Los electrolitos son minerales que llevan carga eléctrica y controlan funciones esenciales: contracción muscular, transmisión nerviosa, equilibrio de líquidos y ritmo cardíaco. Los principales son sodio, potasio, magnesio y cloruro. El cuerpo no los produce — vienen de la alimentación y la hidratación.
Cuando inicias un tratamiento con GLP-1, la forma en que el cuerpo maneja los líquidos cambia de manera acelerada. La pérdida de apetito significa que probablemente comes menos alimentos ricos en estos minerales. Las náuseas, cuando aparecen, reducen aún más la ingesta. El resultado práctico: orinas más y la reposición no acompaña.
La conexión entre GLP-1 y electrolitos no se discute mucho, pero quien observa su propio cuerpo lo nota rápido. Un corredor que sentía calambres en la tercera semana de tratamiento, por ejemplo, logró resolverlos con agua con sal marina antes de correr — así de simple.
Las señales de que tus electrolitos pueden estar en desequilibrio se manifiestan de distintas formas. Dolor de cabeza y mareos al levantarte suelen indicar sodio bajo. Calambres que no se van y fatiga muscular persistente son pistas de déficit de potasio. Insomnio, ansiedad leve y estreñimiento apuntan a magnesio bajo — y el estreñimiento por sí solo ya es queja común entre quienes usan GLP-1.
¿Qué tiene que ver esto con el ejercicio? Mucho. Durante la actividad física, pierdes electrolitos por el sudor. Si entrenas mientras estás en tratamiento con péptidos, la reposición no puede dejarse de lado. Una bebida electrolítica antes del entrenamiento, o alimentos ricos en potasio y magnesio en las comidas, hacen diferencia real en el rendimiento y la recuperación.

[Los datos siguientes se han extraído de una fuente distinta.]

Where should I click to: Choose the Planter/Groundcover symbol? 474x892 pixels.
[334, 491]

En el día a día, algunos hábitos ayudan a mantener el equilibrio. Usa sal con moderación en las comidas — una pizca de sal marina en caldos y sopas ya cuenta. El agua de coco es una fuente natural de potasio y puede sustituir al agua pura en momentos clave. Las hojas verdes, las nueces y las semillas aportan magnesio. Si la suplementación es necesaria, coméntalo con tu médico, sobre todo si tienes problemas renales o cardíacos.

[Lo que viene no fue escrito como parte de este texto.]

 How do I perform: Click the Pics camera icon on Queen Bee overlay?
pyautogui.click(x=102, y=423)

Para quienes hacen ejercicio durante el tratamiento, la atención debe duplicarse. Registra en PeptPro la intensidad del entrenamiento, cuánta agua bebiste y cómo te sentiste después. Estos datos se acumulan y muestran lo que funciona para tu cuerpo. También puedes anotar calambres y fatiga y observar si coinciden con días de entrenamiento más intenso o con menor ingesta de líquidos.
PeptPro te ayuda a monitorear señales que podrían indicar desequilibrio electrolítico. Registras cuándo sientes calambres, fatiga o dolor de cabeza, y correlacionas con la dosis y la hidratación del día. Descarga aquí y empieza a observar el patrón entre tus síntomas y tu rutina.

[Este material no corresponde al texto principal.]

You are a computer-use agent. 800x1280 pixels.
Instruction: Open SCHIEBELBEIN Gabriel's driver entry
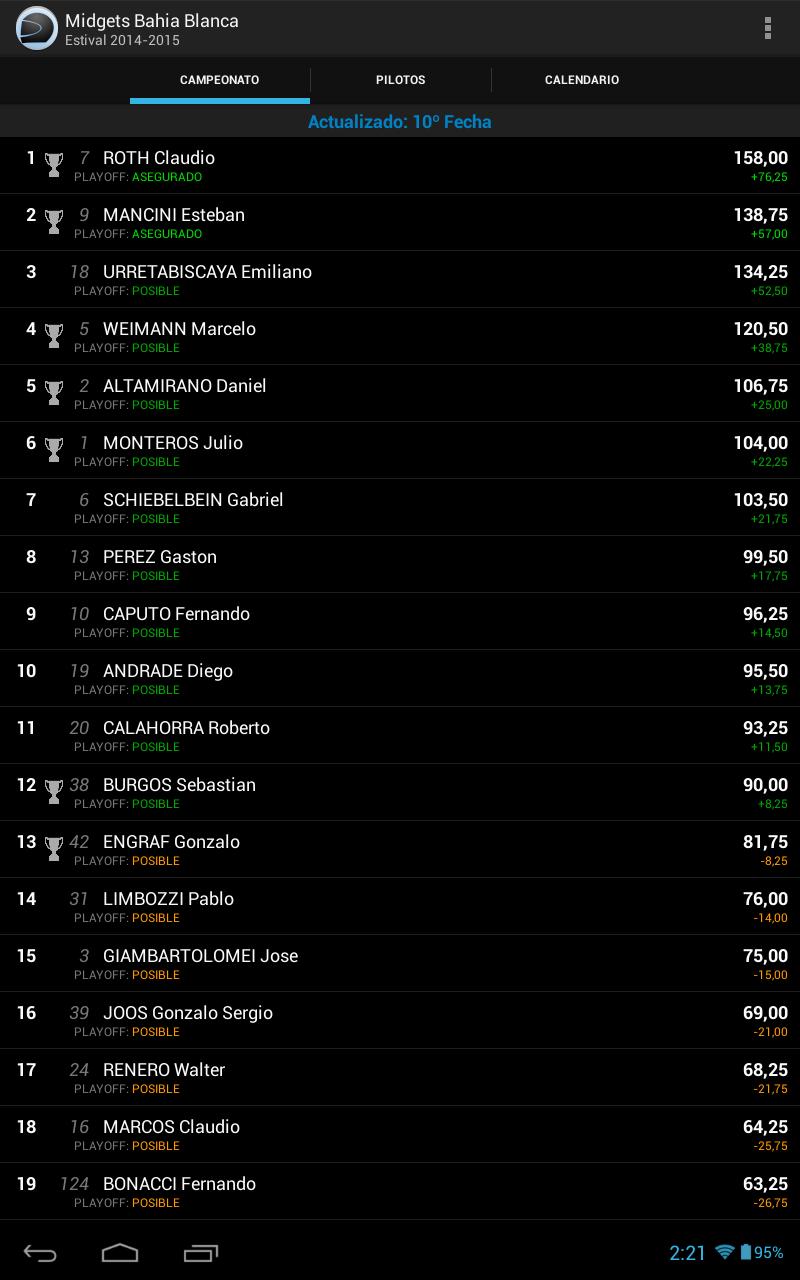(x=400, y=507)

Con el tiempo, quienes usan la app notan que la fatiga de las primeras semanas muchas veces no es efecto secundario del medicamento. Es deshidratación y falta de minerales. Ajustar la hidratación y la reposición electrolítica lo resuelve sin necesidad de tocar la dosis.
El tratamiento con péptidos funciona mejor cuando le das al cuerpo las condiciones adecuadas para adaptarse. Los electrolitos son parte de eso — una parte pequeña, pero que marca diferencia perceptible en la energía y el bienestar general.
Un último punto: si los síntomas persisten incluso con reposición de electrolitos, habla con tu médico. Puede haber otra causa — y el historial que construiste en la app ayudará en esa conversación.